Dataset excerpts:
· · ·
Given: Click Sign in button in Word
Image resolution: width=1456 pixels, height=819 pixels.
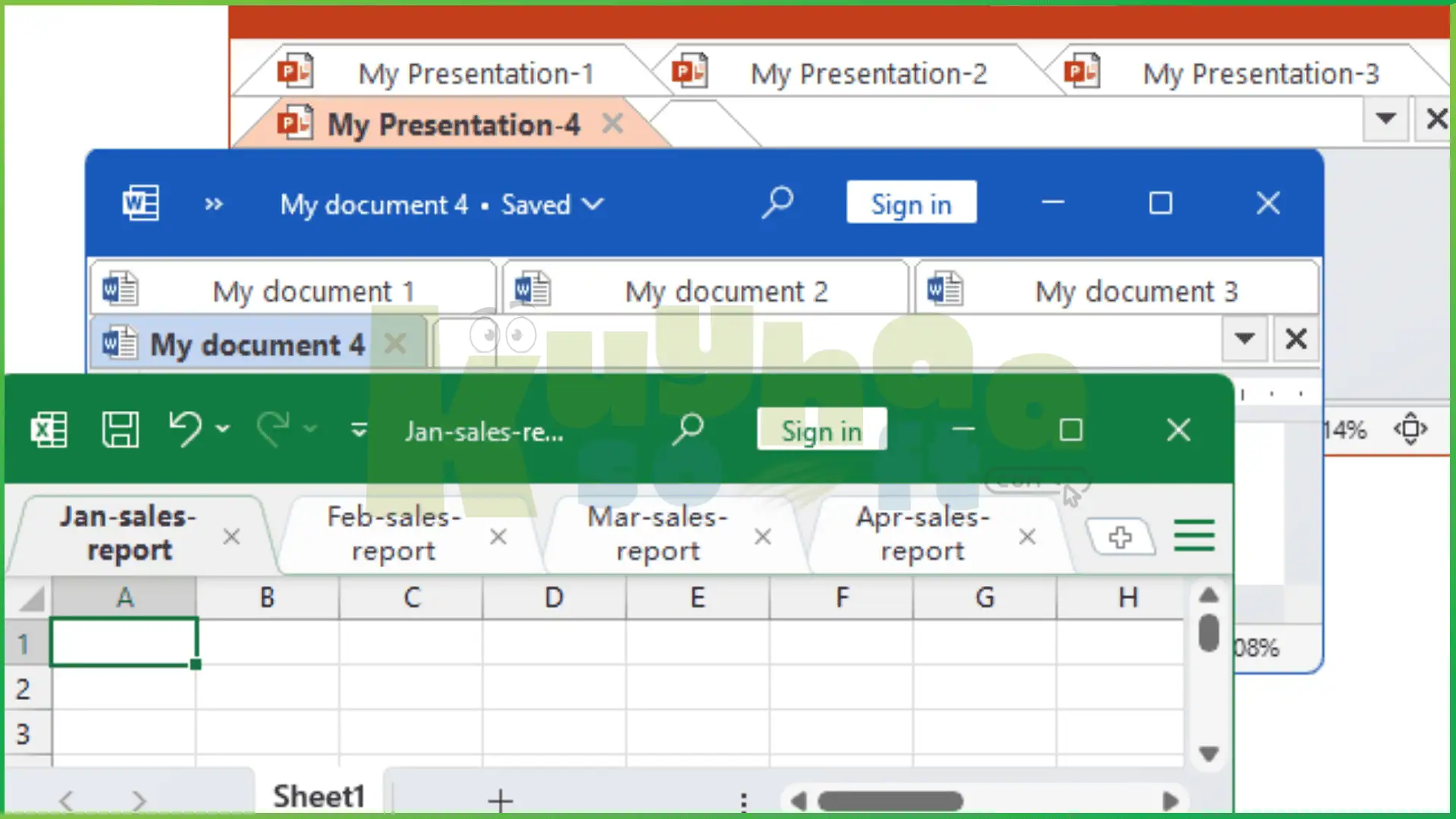Looking at the screenshot, I should pyautogui.click(x=911, y=204).
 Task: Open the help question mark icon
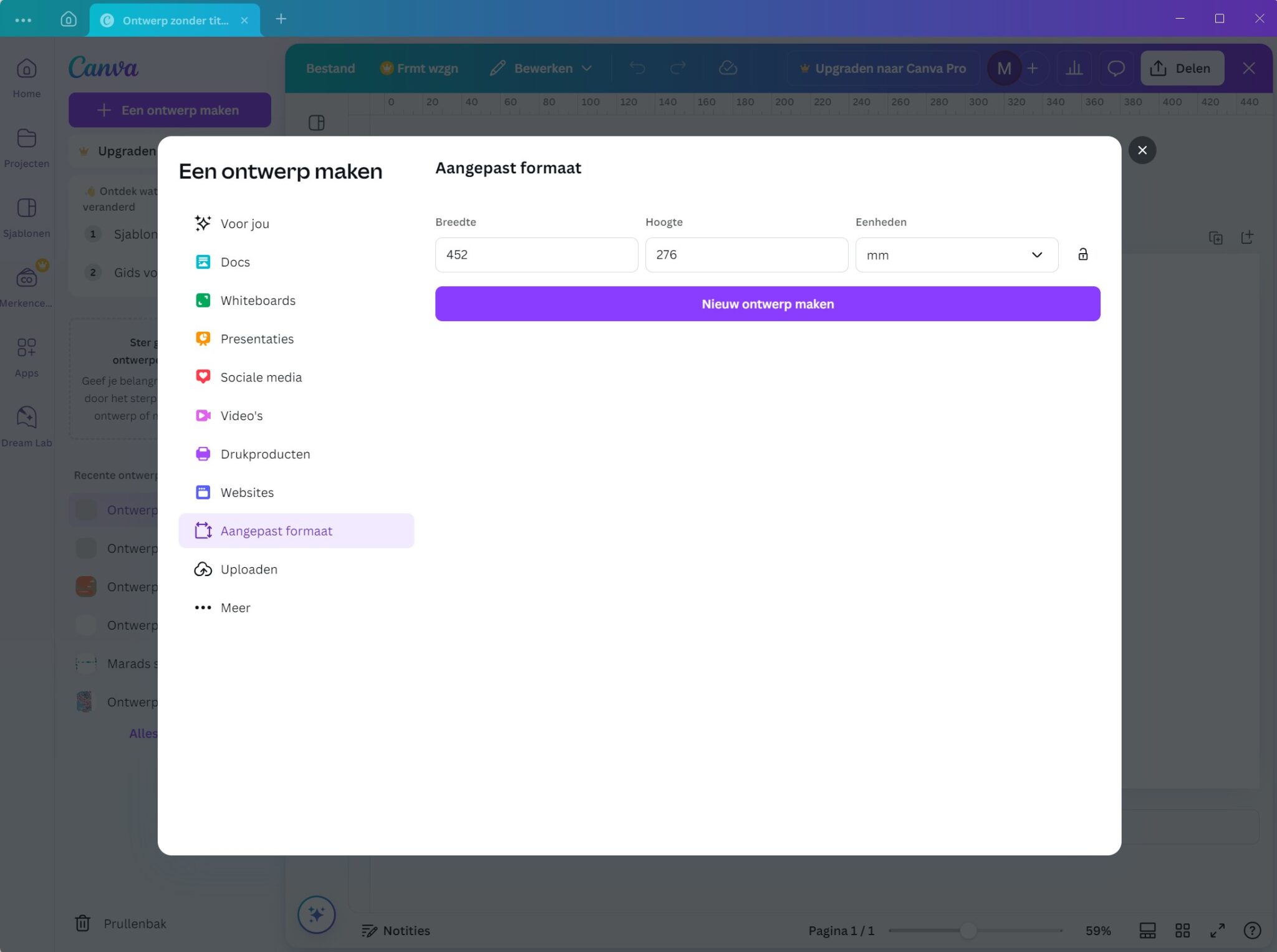coord(1252,930)
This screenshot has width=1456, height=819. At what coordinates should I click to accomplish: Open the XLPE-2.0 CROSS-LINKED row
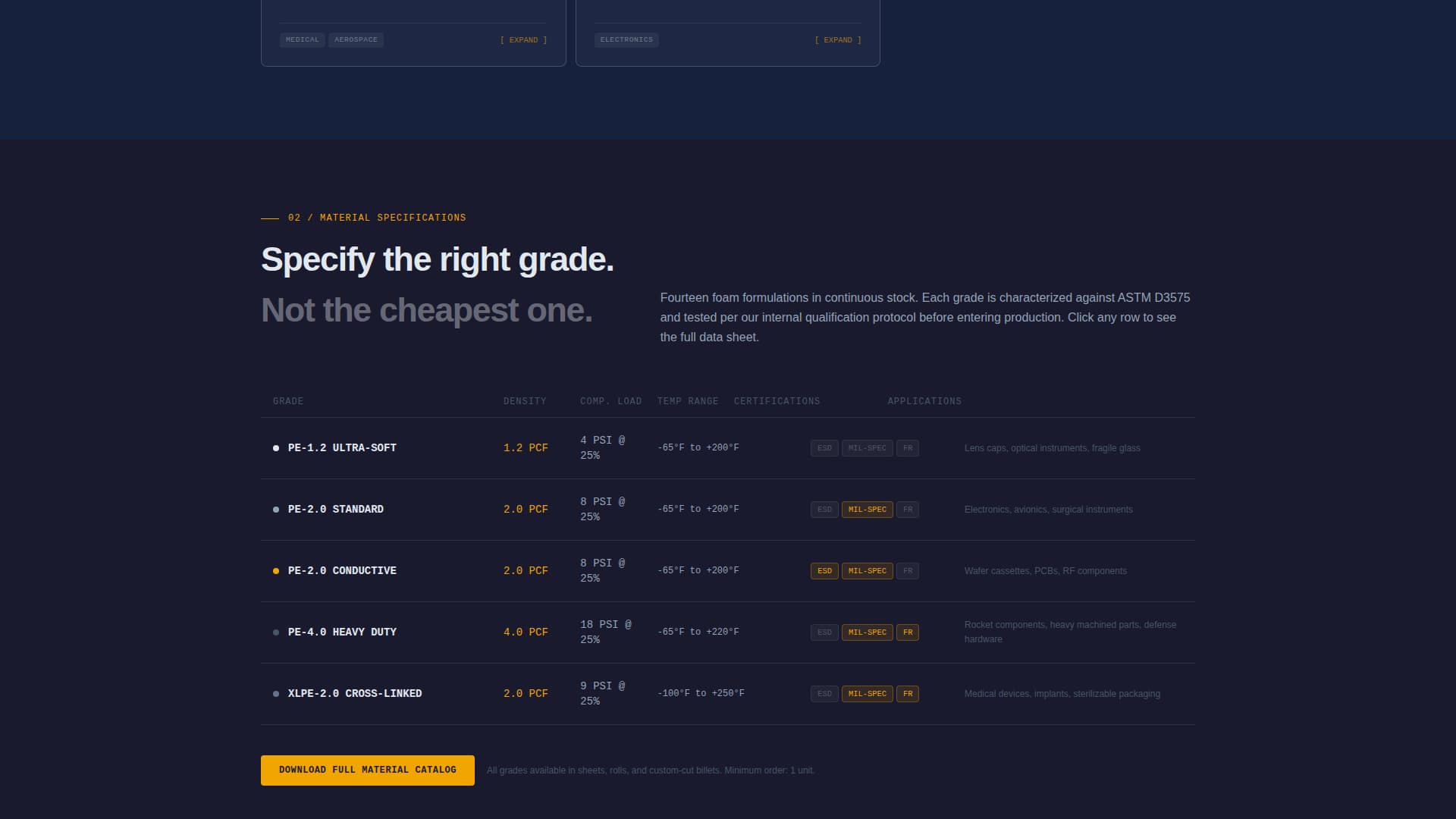354,693
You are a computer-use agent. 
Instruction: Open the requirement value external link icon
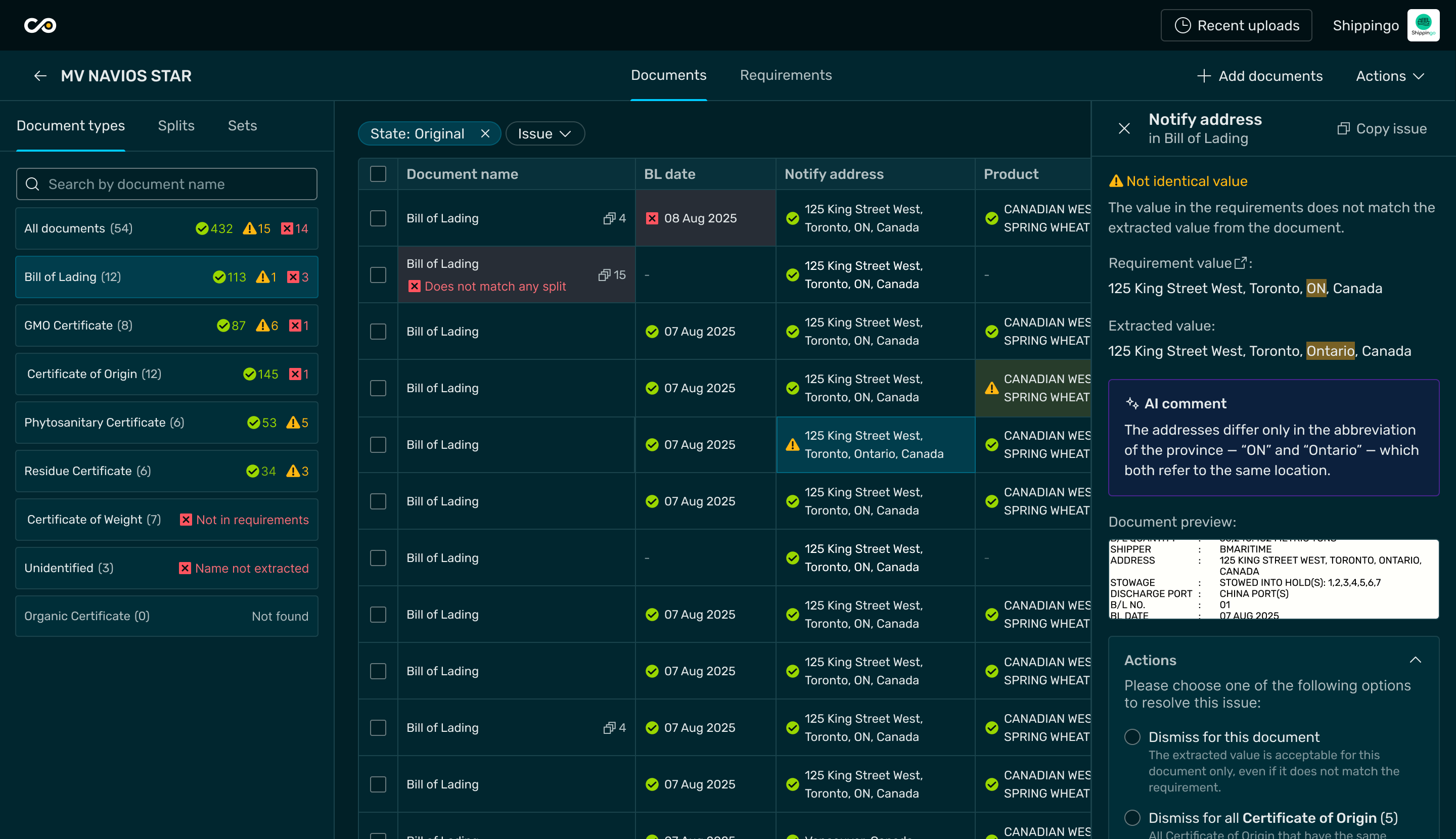pyautogui.click(x=1241, y=263)
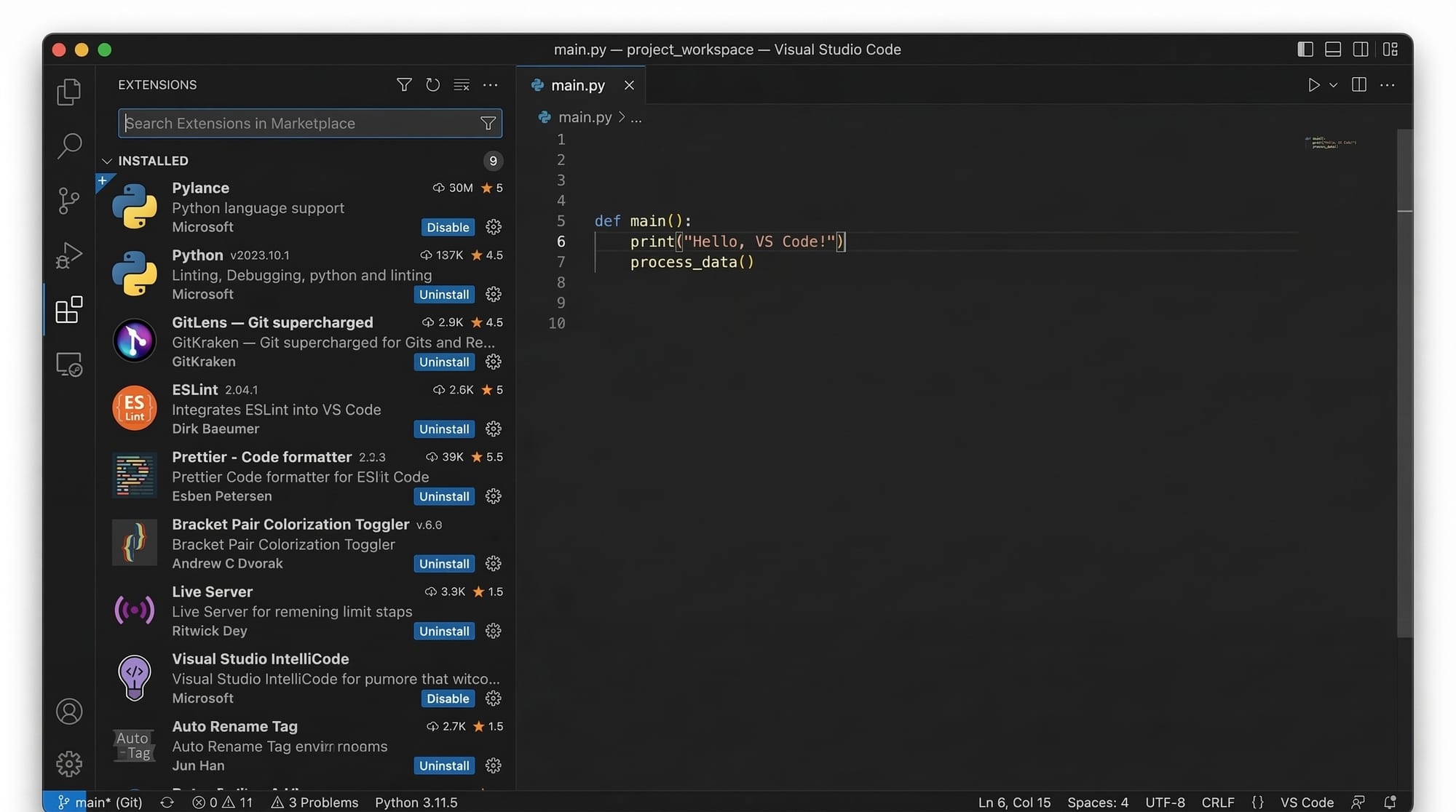This screenshot has height=812, width=1456.
Task: Open Source Control view
Action: coord(69,200)
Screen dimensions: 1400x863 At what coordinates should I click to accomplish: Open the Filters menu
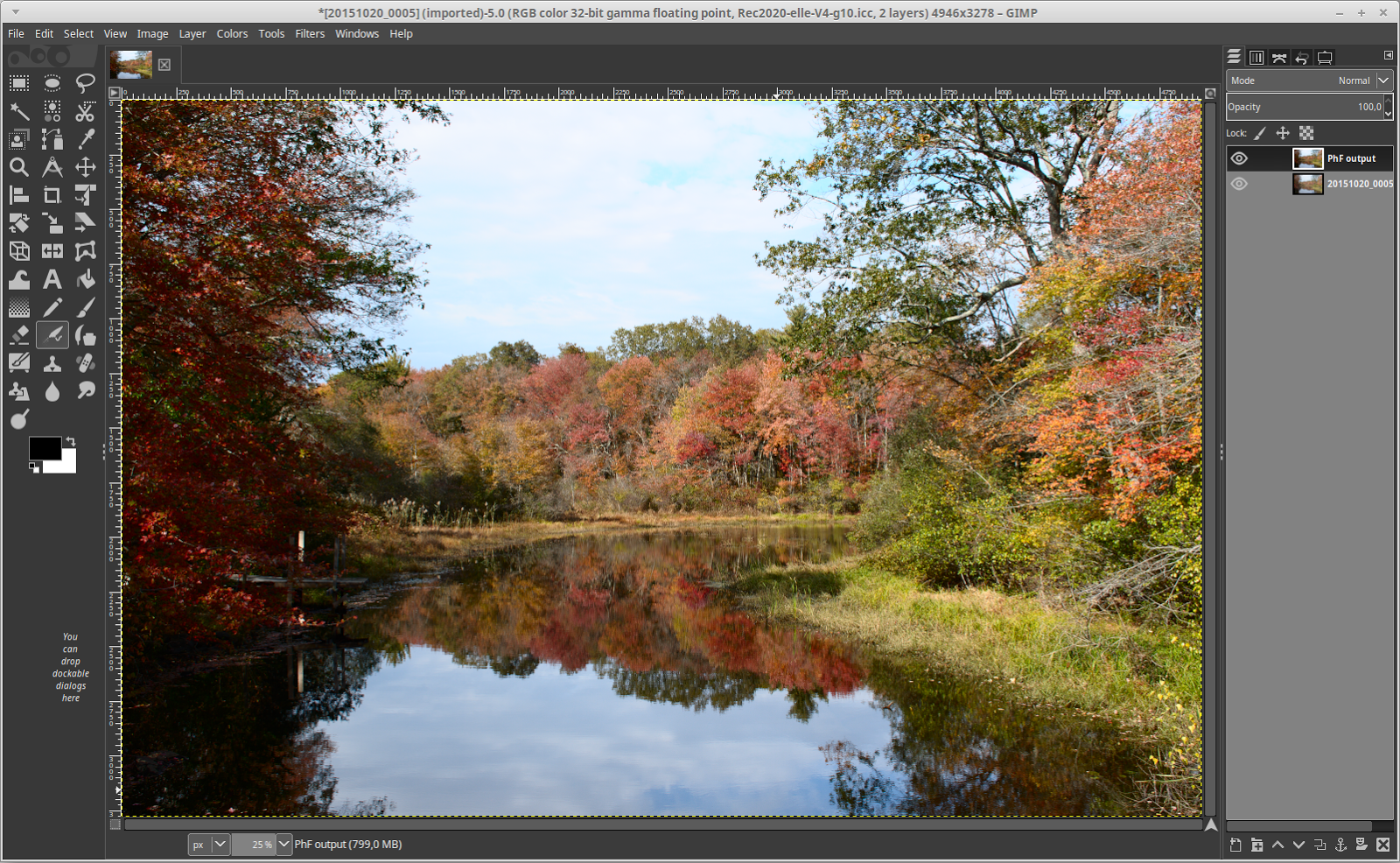(309, 33)
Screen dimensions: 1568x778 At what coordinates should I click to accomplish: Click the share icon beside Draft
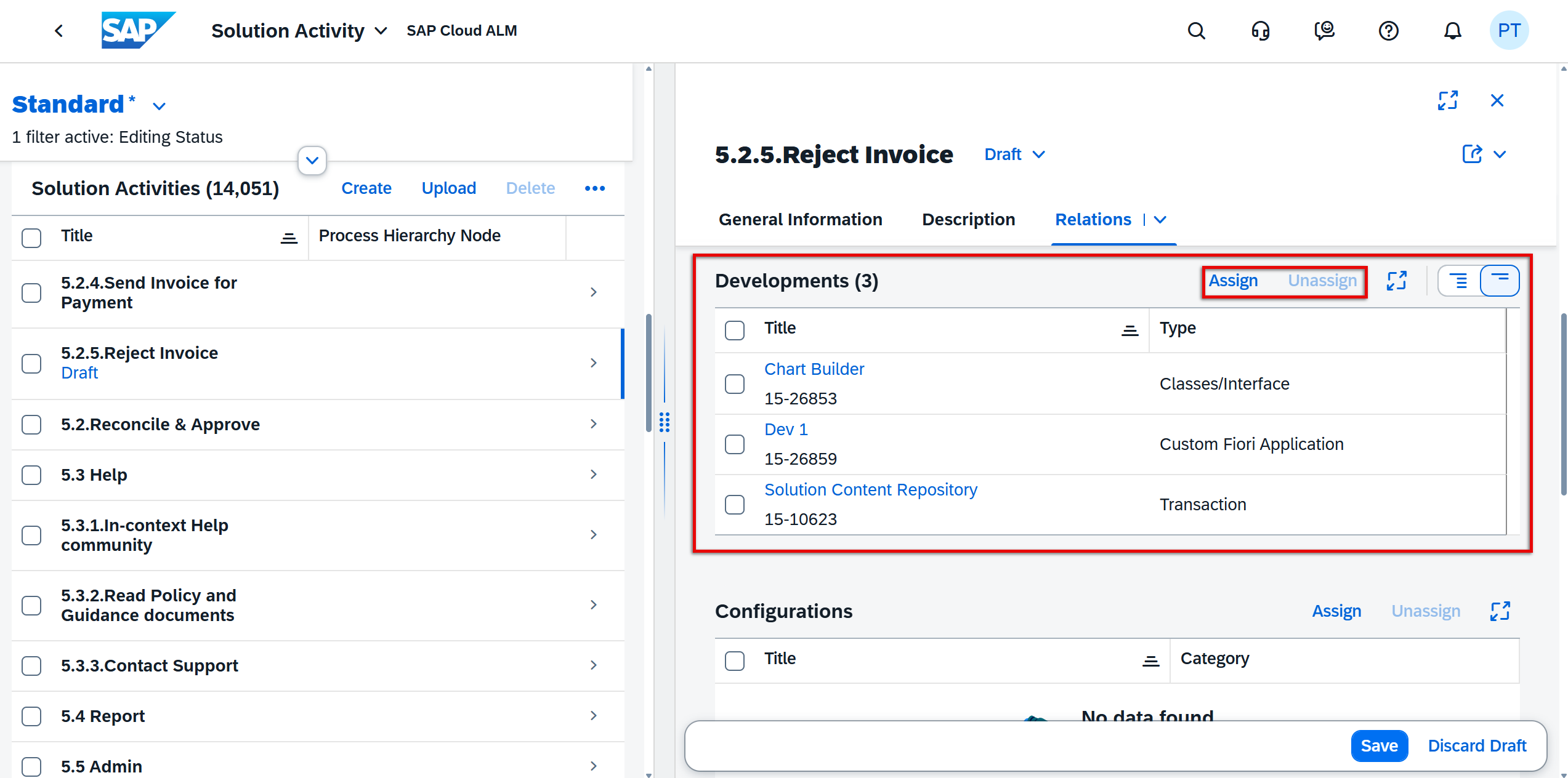click(1472, 154)
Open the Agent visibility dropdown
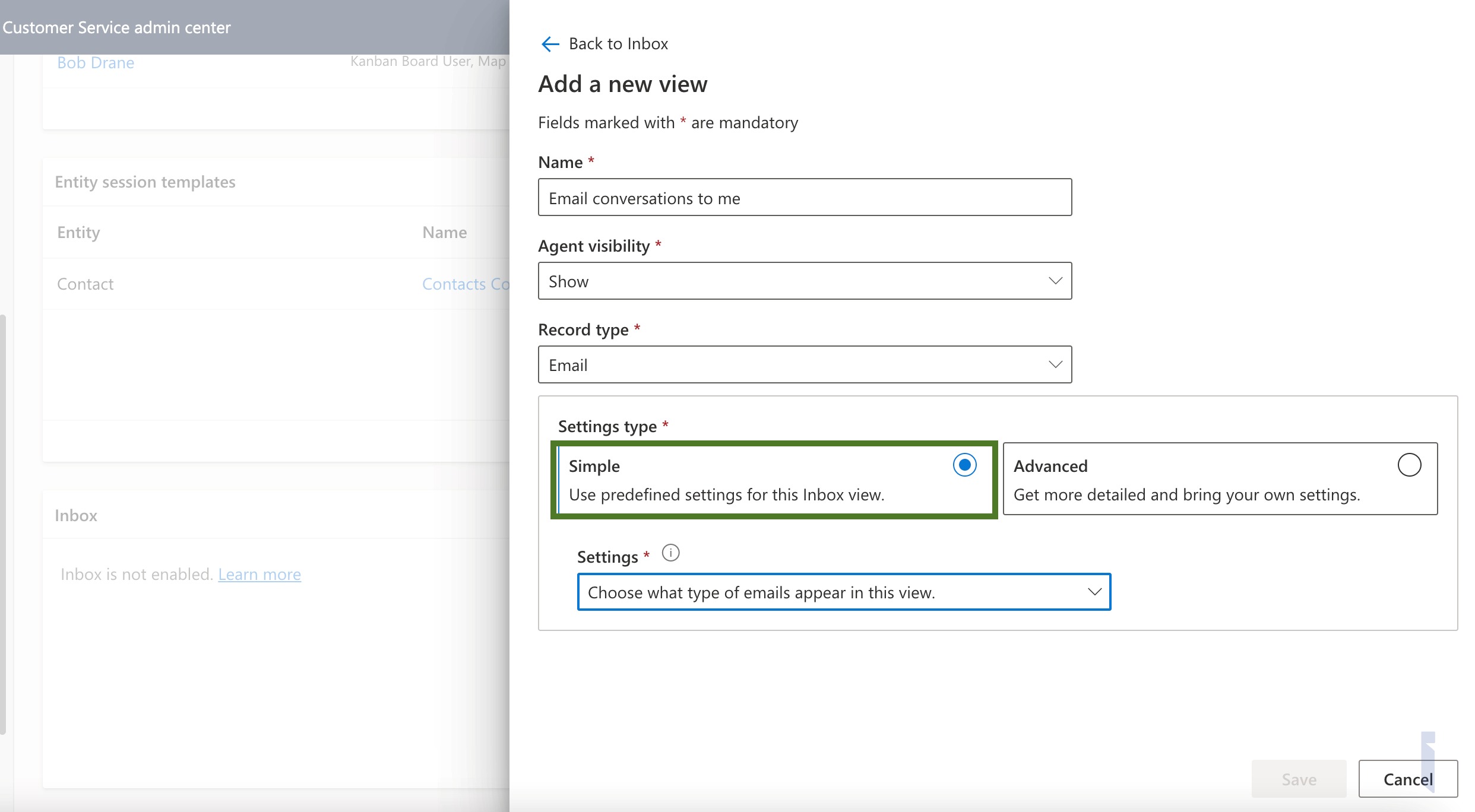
· · ·
Work instruction:
With the images excluded, all entries are to be given again exactly.

Worked solution:
Given: Click Sign in button in Word
Image resolution: width=1456 pixels, height=819 pixels.
Looking at the screenshot, I should pyautogui.click(x=911, y=204).
 Task: Open the help question mark icon
coord(1252,930)
This screenshot has width=1456, height=819. At what coordinates should I click to accomplish: Open the XLPE-2.0 CROSS-LINKED row
354,693
You are a computer-use agent. 
Instruction: Open the requirement value external link icon
pyautogui.click(x=1241, y=263)
This screenshot has height=812, width=1456.
Task: Open Source Control view
Action: coord(69,200)
Screen dimensions: 1400x863 At what coordinates should I click to accomplish: Open the Filters menu
(309, 33)
Screen dimensions: 1568x778 At what coordinates should I click to accomplish: Click the share icon beside Draft
click(1472, 154)
Open the Agent visibility dropdown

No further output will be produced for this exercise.